#### TASK DETAILS
Output the records exactly. Include every line.

Segment Start: DATASET

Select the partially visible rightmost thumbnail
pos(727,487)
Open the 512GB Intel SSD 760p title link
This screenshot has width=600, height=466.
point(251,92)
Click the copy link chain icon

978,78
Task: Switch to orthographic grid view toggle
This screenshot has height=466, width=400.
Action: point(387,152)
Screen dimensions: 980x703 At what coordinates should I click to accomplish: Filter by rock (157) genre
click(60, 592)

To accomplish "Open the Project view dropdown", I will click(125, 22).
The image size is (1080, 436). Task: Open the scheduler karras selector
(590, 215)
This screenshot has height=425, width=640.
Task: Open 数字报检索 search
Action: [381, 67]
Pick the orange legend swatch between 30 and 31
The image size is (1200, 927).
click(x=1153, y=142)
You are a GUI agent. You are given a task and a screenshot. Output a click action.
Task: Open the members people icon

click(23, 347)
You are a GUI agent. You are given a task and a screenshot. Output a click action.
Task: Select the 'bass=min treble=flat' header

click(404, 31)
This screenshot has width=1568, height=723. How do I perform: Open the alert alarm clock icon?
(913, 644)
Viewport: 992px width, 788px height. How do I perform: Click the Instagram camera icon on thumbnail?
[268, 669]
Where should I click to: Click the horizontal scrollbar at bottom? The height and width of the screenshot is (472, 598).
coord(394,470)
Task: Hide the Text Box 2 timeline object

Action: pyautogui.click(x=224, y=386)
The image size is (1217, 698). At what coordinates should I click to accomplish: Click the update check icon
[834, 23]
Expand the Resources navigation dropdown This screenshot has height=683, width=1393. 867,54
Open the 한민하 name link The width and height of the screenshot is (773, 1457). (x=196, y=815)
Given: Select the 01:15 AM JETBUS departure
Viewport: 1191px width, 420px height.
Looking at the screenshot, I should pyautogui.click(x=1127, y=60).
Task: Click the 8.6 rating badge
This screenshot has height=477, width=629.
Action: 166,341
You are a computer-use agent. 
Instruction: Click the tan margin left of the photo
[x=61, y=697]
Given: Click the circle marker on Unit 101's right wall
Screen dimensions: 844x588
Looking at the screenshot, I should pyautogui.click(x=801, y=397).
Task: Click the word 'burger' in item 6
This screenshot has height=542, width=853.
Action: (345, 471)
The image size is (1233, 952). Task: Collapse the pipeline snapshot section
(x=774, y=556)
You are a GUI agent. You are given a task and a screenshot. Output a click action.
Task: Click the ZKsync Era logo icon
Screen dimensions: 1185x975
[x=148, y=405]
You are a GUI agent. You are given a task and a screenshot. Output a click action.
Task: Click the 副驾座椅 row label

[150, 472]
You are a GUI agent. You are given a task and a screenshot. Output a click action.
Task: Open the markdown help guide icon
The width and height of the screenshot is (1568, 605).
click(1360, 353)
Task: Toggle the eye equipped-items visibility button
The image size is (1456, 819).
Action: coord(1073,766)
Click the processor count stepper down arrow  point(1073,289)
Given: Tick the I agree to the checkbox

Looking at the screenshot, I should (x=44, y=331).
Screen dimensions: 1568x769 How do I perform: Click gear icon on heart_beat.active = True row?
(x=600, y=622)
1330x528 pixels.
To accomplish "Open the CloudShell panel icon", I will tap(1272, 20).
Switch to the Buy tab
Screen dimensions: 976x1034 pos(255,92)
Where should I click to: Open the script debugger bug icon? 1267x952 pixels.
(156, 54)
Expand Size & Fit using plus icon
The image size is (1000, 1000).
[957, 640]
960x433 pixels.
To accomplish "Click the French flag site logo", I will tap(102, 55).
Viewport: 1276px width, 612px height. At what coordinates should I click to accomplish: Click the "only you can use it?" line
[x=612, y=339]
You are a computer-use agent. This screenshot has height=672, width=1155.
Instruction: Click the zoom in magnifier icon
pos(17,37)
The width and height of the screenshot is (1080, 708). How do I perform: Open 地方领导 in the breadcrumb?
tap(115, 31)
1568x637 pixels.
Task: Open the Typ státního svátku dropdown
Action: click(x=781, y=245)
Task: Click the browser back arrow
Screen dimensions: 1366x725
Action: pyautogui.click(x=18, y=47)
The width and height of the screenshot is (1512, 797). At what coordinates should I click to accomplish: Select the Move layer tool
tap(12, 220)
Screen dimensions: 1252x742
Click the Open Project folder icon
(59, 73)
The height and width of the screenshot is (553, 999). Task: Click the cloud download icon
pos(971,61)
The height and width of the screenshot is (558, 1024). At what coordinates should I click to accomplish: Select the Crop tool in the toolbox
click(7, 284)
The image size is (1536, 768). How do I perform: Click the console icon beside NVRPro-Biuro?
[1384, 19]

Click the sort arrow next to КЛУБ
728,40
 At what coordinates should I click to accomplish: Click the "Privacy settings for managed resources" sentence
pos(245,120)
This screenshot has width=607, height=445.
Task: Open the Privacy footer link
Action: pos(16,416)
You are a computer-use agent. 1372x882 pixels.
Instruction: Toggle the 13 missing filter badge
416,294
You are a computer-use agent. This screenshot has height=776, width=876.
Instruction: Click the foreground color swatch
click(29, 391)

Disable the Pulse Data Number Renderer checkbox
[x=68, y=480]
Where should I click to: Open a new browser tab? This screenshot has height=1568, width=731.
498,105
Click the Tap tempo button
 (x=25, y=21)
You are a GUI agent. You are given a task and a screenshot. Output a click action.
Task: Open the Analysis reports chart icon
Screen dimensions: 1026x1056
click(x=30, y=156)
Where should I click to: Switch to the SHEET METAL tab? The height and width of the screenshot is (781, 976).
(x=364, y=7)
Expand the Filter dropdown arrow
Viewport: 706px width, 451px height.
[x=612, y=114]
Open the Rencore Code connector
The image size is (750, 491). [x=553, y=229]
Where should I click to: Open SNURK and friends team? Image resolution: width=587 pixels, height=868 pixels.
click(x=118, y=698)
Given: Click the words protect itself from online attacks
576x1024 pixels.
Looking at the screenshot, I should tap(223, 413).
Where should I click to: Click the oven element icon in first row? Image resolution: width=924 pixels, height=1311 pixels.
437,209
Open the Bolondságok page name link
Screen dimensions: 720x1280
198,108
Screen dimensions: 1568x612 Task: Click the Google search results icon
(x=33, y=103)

Segment End: DATASET

#### REPLY
Select the partially visible rightmost thumbnail
pos(727,487)
Open the 512GB Intel SSD 760p title link
This screenshot has width=600, height=466.
point(251,92)
Click the copy link chain icon

978,78
Task: Switch to orthographic grid view toggle
This screenshot has height=466, width=400.
Action: point(387,152)
Screen dimensions: 980x703 At what coordinates should I click to accomplish: Filter by rock (157) genre
click(60, 592)

To accomplish "Open the Project view dropdown", I will click(125, 22).
The image size is (1080, 436). Task: Open the scheduler karras selector
(590, 215)
This screenshot has height=425, width=640.
Task: Open 数字报检索 search
Action: [381, 67]
Pick the orange legend swatch between 30 and 31
The image size is (1200, 927).
click(x=1153, y=142)
You are a GUI agent. You are given a task and a screenshot. Output a click action.
Task: Open the members people icon

click(23, 347)
You are a GUI agent. You are given a task and a screenshot. Output a click action.
Task: Select the 'bass=min treble=flat' header

click(404, 31)
This screenshot has width=1568, height=723. How do I perform: Open the alert alarm clock icon?
(913, 644)
Viewport: 992px width, 788px height. How do I perform: Click the Instagram camera icon on thumbnail?
[268, 669]
Where should I click to: Click the horizontal scrollbar at bottom? The height and width of the screenshot is (472, 598).
coord(394,470)
Task: Hide the Text Box 2 timeline object

Action: pyautogui.click(x=224, y=386)
The image size is (1217, 698). At what coordinates should I click to accomplish: Click the update check icon
[834, 23]
Expand the Resources navigation dropdown This screenshot has height=683, width=1393. 867,54
Open the 한민하 name link The width and height of the screenshot is (773, 1457). (x=196, y=815)
Given: Select the 01:15 AM JETBUS departure
Viewport: 1191px width, 420px height.
Looking at the screenshot, I should pyautogui.click(x=1127, y=60).
Task: Click the 8.6 rating badge
This screenshot has height=477, width=629.
Action: 166,341
You are a computer-use agent. 
Instruction: Click the tan margin left of the photo
[x=61, y=697]
Given: Click the circle marker on Unit 101's right wall
Screen dimensions: 844x588
Looking at the screenshot, I should pyautogui.click(x=801, y=397).
Task: Click the word 'burger' in item 6
This screenshot has height=542, width=853.
Action: (345, 471)
The image size is (1233, 952). Task: Collapse the pipeline snapshot section
(x=774, y=556)
You are a GUI agent. You are given a task and a screenshot. Output a click action.
Task: Click the ZKsync Era logo icon
Screen dimensions: 1185x975
[x=148, y=405]
You are a GUI agent. You are given a task and a screenshot. Output a click action.
Task: Click the 副驾座椅 row label

[150, 472]
You are a GUI agent. You are given a task and a screenshot. Output a click action.
Task: Open the markdown help guide icon
The width and height of the screenshot is (1568, 605).
click(1360, 353)
Task: Toggle the eye equipped-items visibility button
The image size is (1456, 819).
Action: coord(1073,766)
Click the processor count stepper down arrow  point(1073,289)
Given: Tick the I agree to the checkbox

Looking at the screenshot, I should (x=44, y=331).
Screen dimensions: 1568x769 How do I perform: Click gear icon on heart_beat.active = True row?
(x=600, y=622)
1330x528 pixels.
To accomplish "Open the CloudShell panel icon", I will tap(1272, 20).
Switch to the Buy tab
Screen dimensions: 976x1034 pos(255,92)
Where should I click to: Open the script debugger bug icon? 1267x952 pixels.
(156, 54)
Expand Size & Fit using plus icon
The image size is (1000, 1000).
[957, 640]
960x433 pixels.
To accomplish "Click the French flag site logo", I will tap(102, 55).
Viewport: 1276px width, 612px height. At what coordinates should I click to accomplish: Click the "only you can use it?" line
[x=612, y=339]
You are a computer-use agent. This screenshot has height=672, width=1155.
Instruction: Click the zoom in magnifier icon
pos(17,37)
The width and height of the screenshot is (1080, 708). How do I perform: Open 地方领导 in the breadcrumb?
tap(115, 31)
1568x637 pixels.
Task: Open the Typ státního svátku dropdown
Action: click(x=781, y=245)
Task: Click the browser back arrow
Screen dimensions: 1366x725
Action: pyautogui.click(x=18, y=47)
The width and height of the screenshot is (1512, 797). At what coordinates should I click to accomplish: Select the Move layer tool
tap(12, 220)
Screen dimensions: 1252x742
Click the Open Project folder icon
(59, 73)
The height and width of the screenshot is (553, 999). Task: Click the cloud download icon
pos(971,61)
The height and width of the screenshot is (558, 1024). At what coordinates should I click to accomplish: Select the Crop tool in the toolbox
click(7, 284)
The image size is (1536, 768). How do I perform: Click the console icon beside NVRPro-Biuro?
[1384, 19]

Click the sort arrow next to КЛУБ
728,40
 At what coordinates should I click to accomplish: Click the "Privacy settings for managed resources" sentence
pos(245,120)
This screenshot has width=607, height=445.
Task: Open the Privacy footer link
Action: pos(16,416)
You are a computer-use agent. 1372x882 pixels.
Instruction: Toggle the 13 missing filter badge
416,294
You are a computer-use agent. This screenshot has height=776, width=876.
Instruction: Click the foreground color swatch
click(29, 391)

Disable the Pulse Data Number Renderer checkbox
[x=68, y=480]
Where should I click to: Open a new browser tab? This screenshot has height=1568, width=731.
498,105
Click the Tap tempo button
 (x=25, y=21)
You are a GUI agent. You are given a task and a screenshot. Output a click action.
Task: Open the Analysis reports chart icon
Screen dimensions: 1026x1056
click(x=30, y=156)
Where should I click to: Switch to the SHEET METAL tab? The height and width of the screenshot is (781, 976).
(x=364, y=7)
Expand the Filter dropdown arrow
Viewport: 706px width, 451px height.
[x=612, y=114]
Open the Rencore Code connector
The image size is (750, 491). [x=553, y=229]
Where should I click to: Open SNURK and friends team? Image resolution: width=587 pixels, height=868 pixels.
click(x=118, y=698)
Given: Click the words protect itself from online attacks
576x1024 pixels.
Looking at the screenshot, I should tap(223, 413).
Where should I click to: Click the oven element icon in first row? Image resolution: width=924 pixels, height=1311 pixels.
437,209
Open the Bolondságok page name link
Screen dimensions: 720x1280
198,108
Screen dimensions: 1568x612 Task: Click the Google search results icon
(x=33, y=103)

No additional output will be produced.